■ YOUR OBJECTIVE
Output the items as a two-column CSV with the headers "query" and "response", one row per item, beginning at the line that has "Describe the element at coordinates (791, 505)" and stopping after the line that has "электроэнергии в РФ". Put each field in double quotes and turn any line breaks into spaces.

■ THE INPUT
>>>
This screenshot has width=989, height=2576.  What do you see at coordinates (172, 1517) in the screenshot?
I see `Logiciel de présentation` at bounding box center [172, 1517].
<<<
>>>
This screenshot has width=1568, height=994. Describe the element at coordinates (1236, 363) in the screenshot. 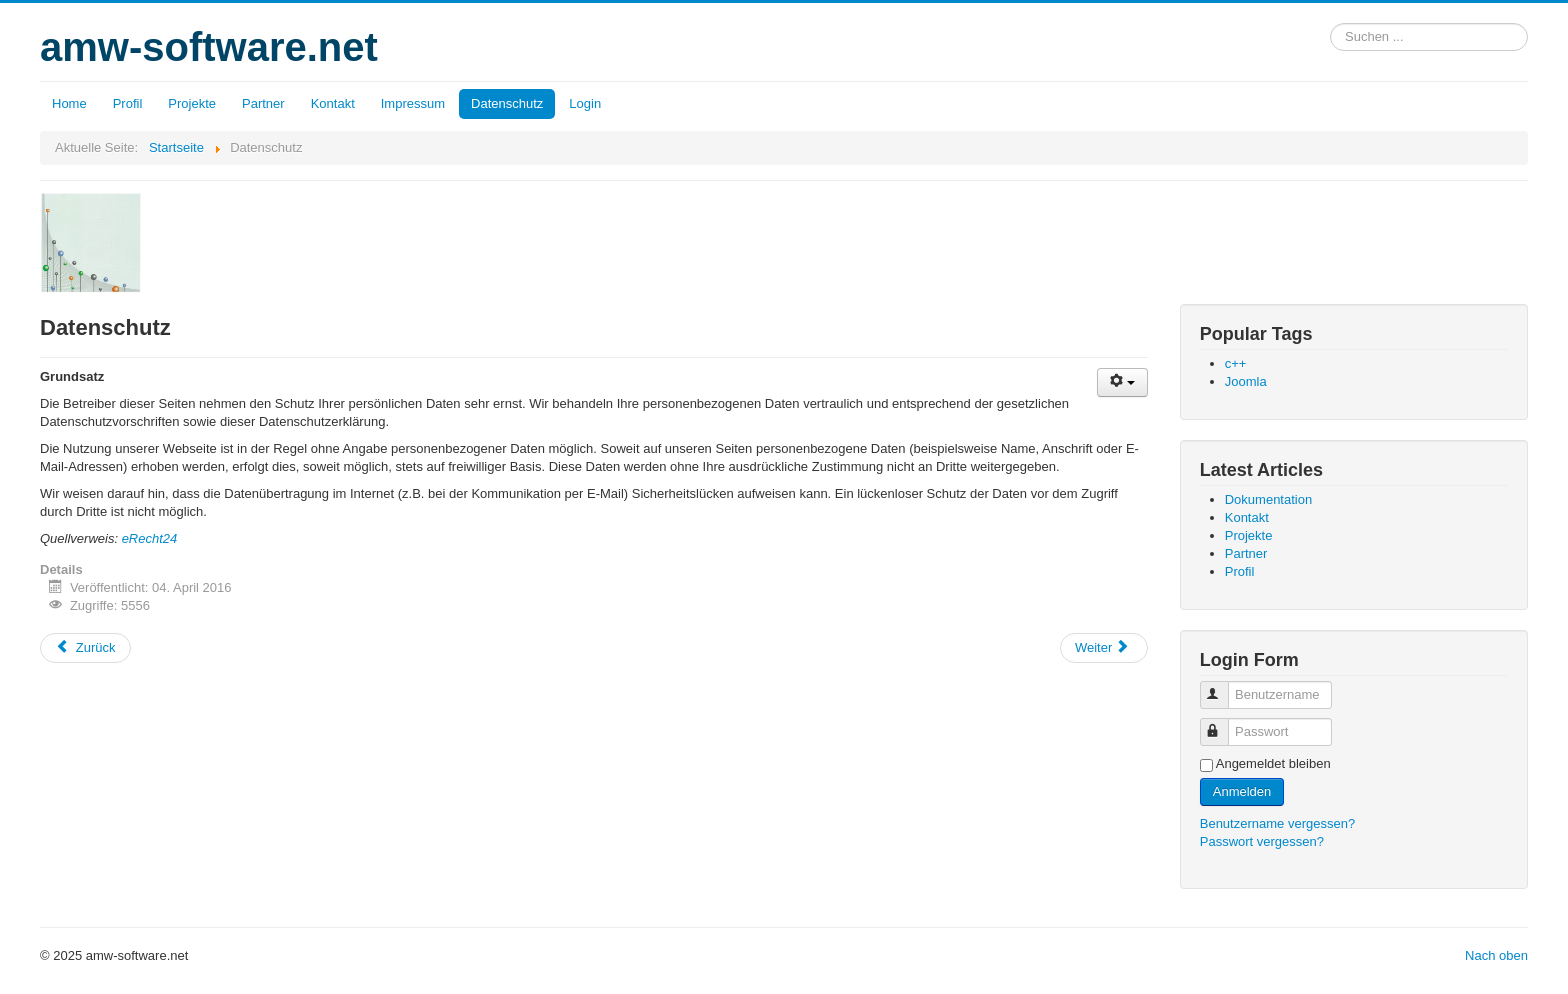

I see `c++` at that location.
<<<
>>>
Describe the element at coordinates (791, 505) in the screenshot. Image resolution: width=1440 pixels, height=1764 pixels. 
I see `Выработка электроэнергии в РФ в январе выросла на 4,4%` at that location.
<<<
■ FINAL ANSWER
query,response
"Describe the element at coordinates (791, 505) in the screenshot. Image resolution: width=1440 pixels, height=1764 pixels.","I see `Выработка электроэнергии в РФ в январе выросла на 4,4%` at that location."